══ Supplied material
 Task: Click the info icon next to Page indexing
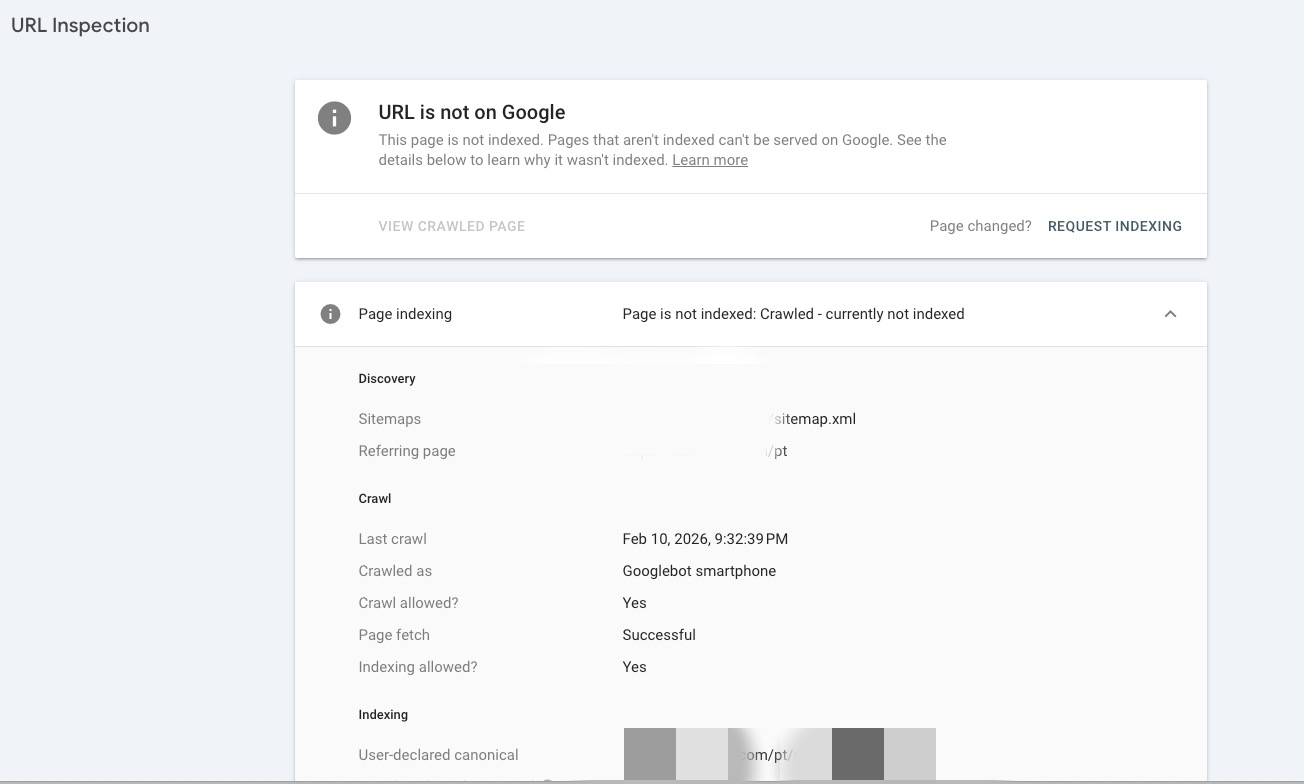click(330, 314)
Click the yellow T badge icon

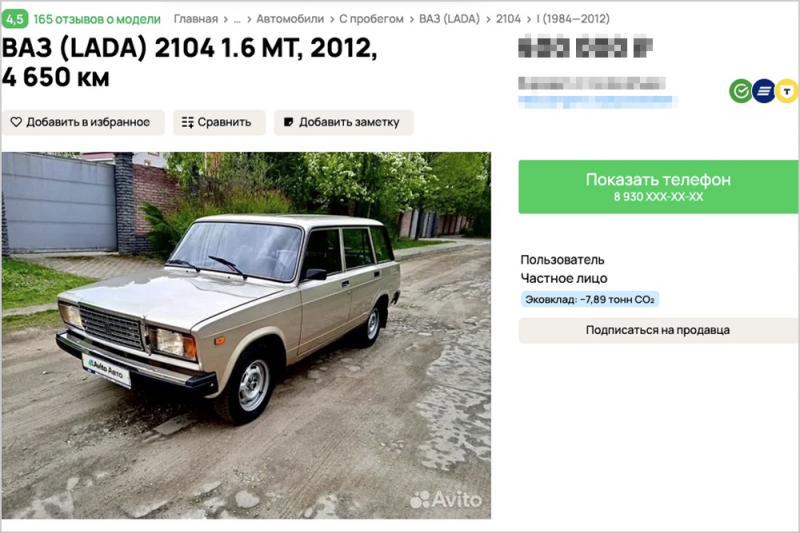coord(787,91)
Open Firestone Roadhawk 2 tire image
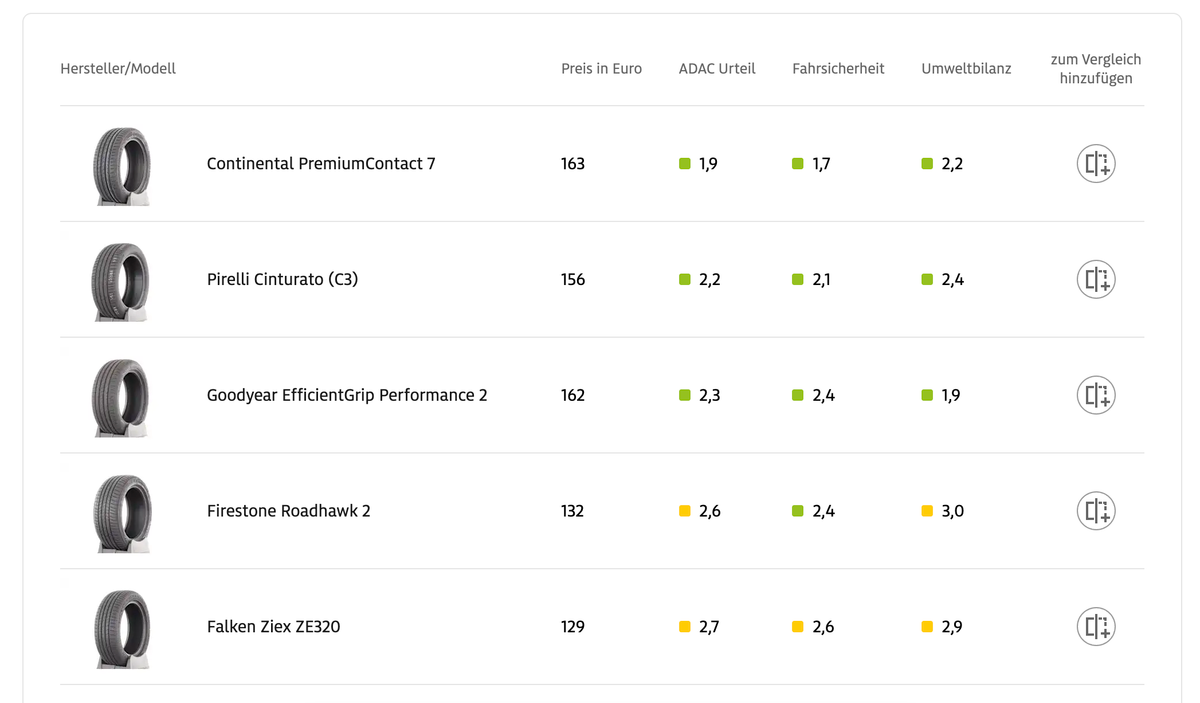Screen dimensions: 1200x703 (x=122, y=512)
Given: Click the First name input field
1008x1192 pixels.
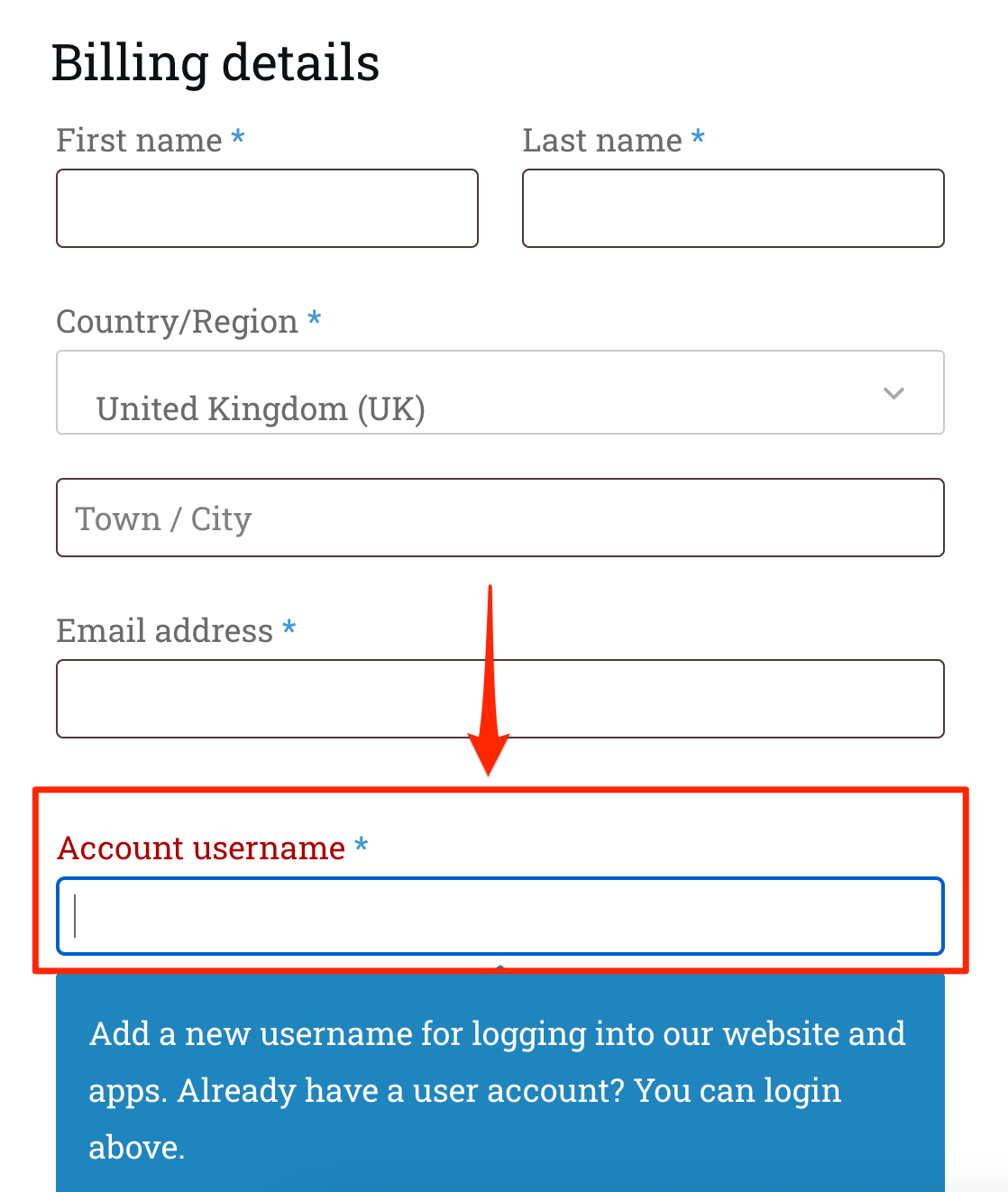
════
Exercise details – Word for word and without any pictures, return all of the lines above.

Reply to the exercise –
 Task: Click the info icon next to Page indexing
click(330, 314)
Click the yellow T badge icon

coord(787,91)
Open Firestone Roadhawk 2 tire image
Screen dimensions: 1200x703 (x=122, y=512)
Given: Click the First name input field
1008x1192 pixels.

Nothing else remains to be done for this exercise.